━━ Source extract ━━

"The religious profile of the world is rapidly changing..." according to the recently released Pew Research Center report on world religions.
I sometimes think there is so much information coming at us these days, we miss many important things. I can think of few things more important, however, than this report and what it means for the future of humanity.
A few of the highlights from the report:
- If present population trends continue, within the next generation, the number of Muslims will nearly equal the number of Christians around the world.
- The number of atheists, agnostics, and those with no religious affiliation, while presently increasing in the United States, will decline.
- The number of Buddhists will remain about the same around the world, while Hindu and Jewish populations will increase. India will remain largely Hindu but will have the largest Muslim population of any country in the world.
- In Europe, Muslims will make up one-tenth of the population. And, here in the United States? Christians will decline, Muslims will increase and, as a consequence, Muslims will be more numerous in the U.S. than people who identify as Jewish.

━━━
━━ Material ━━

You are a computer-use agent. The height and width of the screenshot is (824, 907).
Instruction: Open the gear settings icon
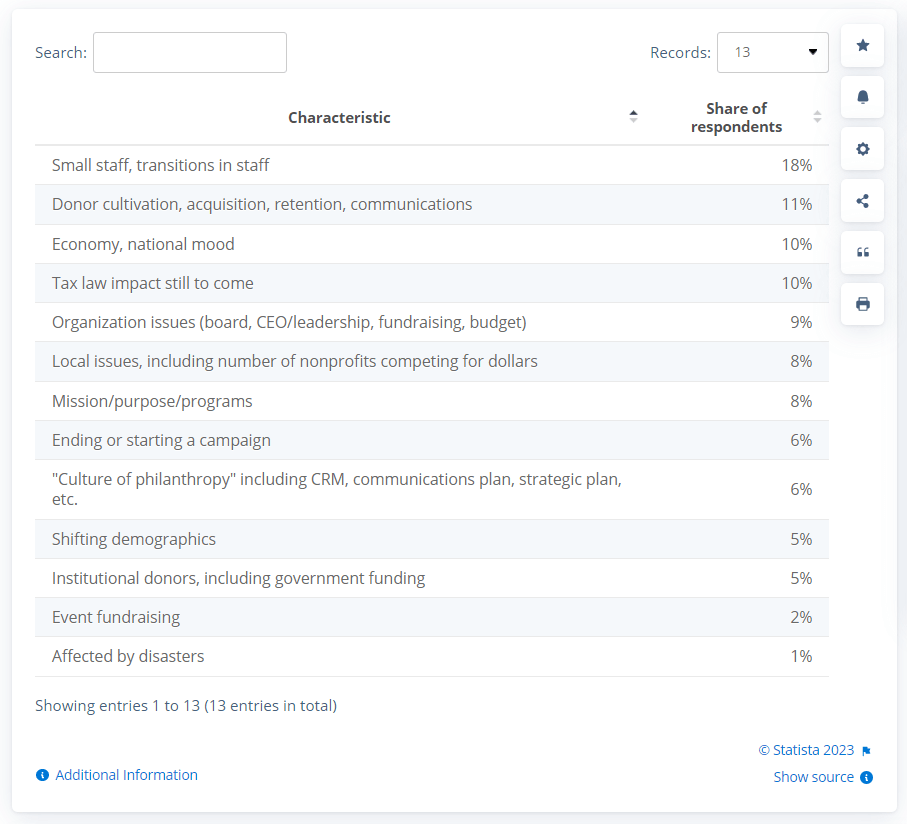862,149
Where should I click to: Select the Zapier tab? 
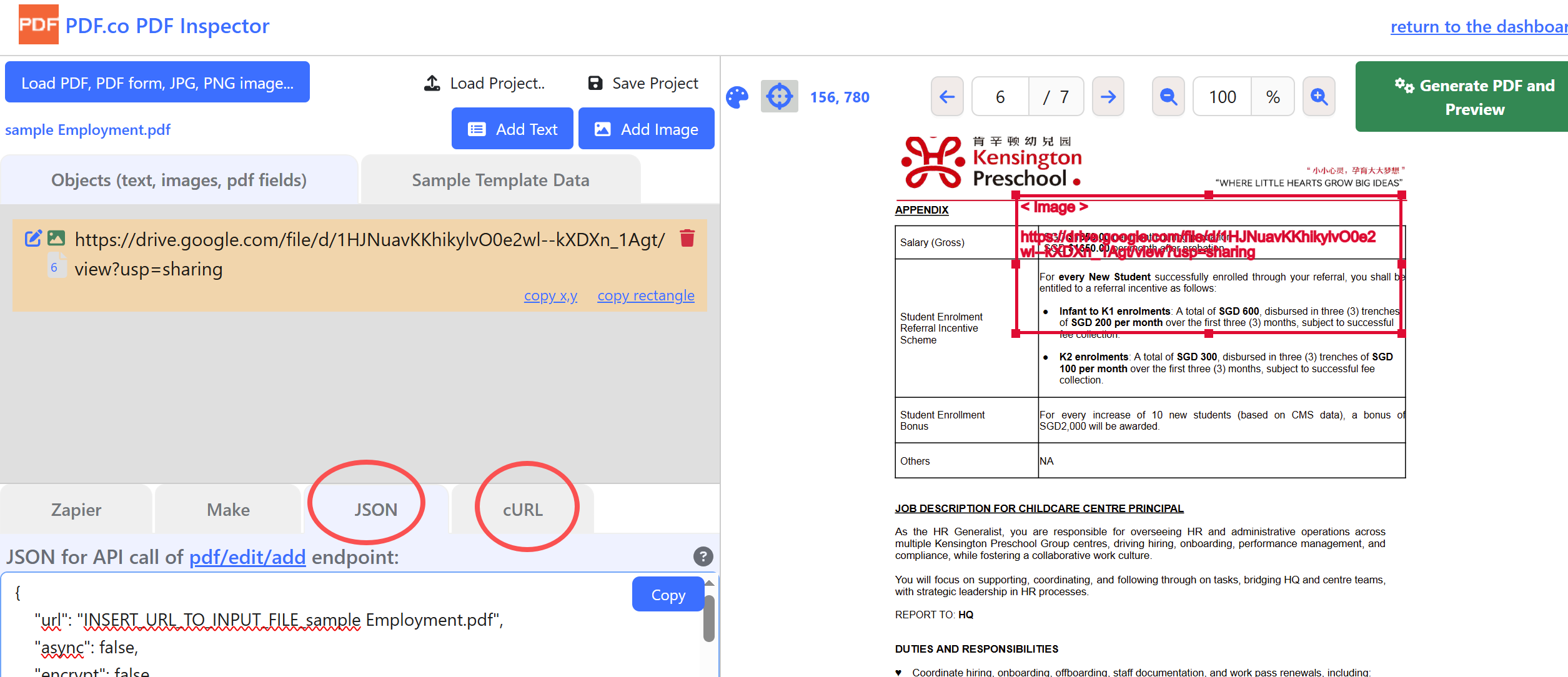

━━━

▶ **What this exercise asks**:
[1] Write out the part of the Pew report passage starting with "A few of the" and going on through "States, will decline.".
[2] Please continue the Pew report passage after its last sentence.
The listing stands apart from the Pew report passage.

▶ **Responses per task**:
[1]
A few of the highlights from the report:
- If present population trends continue, within the next generation, the number of Muslims will nearly equal the number of Christians around the world.
- The number of atheists, agnostics, and those with no religious affiliation, while presently increasing in the United States, will decline.

[2]
Islam is the fastest growing religion in the world.
For many, this may be the most startling reality in this report. If it is accurate, and why would it not be, within the next three to four decades, "there will be near parity between Muslims (2.8 billion, or 30% of the population) and Christians (2.9 billion, or 31%), possibly for the first time in history."
Nearly as many Muslims as Christians in forty years?
Unimaginable to some.
Frightening to others.
Clearly, the world is changing.
The question is, "How should we respond?"
That is actually a very popular response with many Christians. It fuels a belief in the Second Coming of Jesus and a belief in the near end of the world.
I was raised to believe this way and I did for many years.
In fact, when I was a Southern Baptist minister, I preached a popular sermon about the Rapture and the Second Coming of Jesus. What I did not tell people, however, because I was too dishonest to admit this even to myself, my beliefs about the end came, not from my own careful study of scripture, but largely from Hal Lindsey's popular book Late Great Planet Earth.
The same would be true of many Christians today, only their unexamined beliefs would come less from Late Great Planet Earth and more from an equally fictional but popular series of novels made recently into a motion picture entitled Left Behind.
Why would so many Christians believe in things they've never really examined? Like the Rapture, the Second Coming of Jesus, or the imminent end to humanity?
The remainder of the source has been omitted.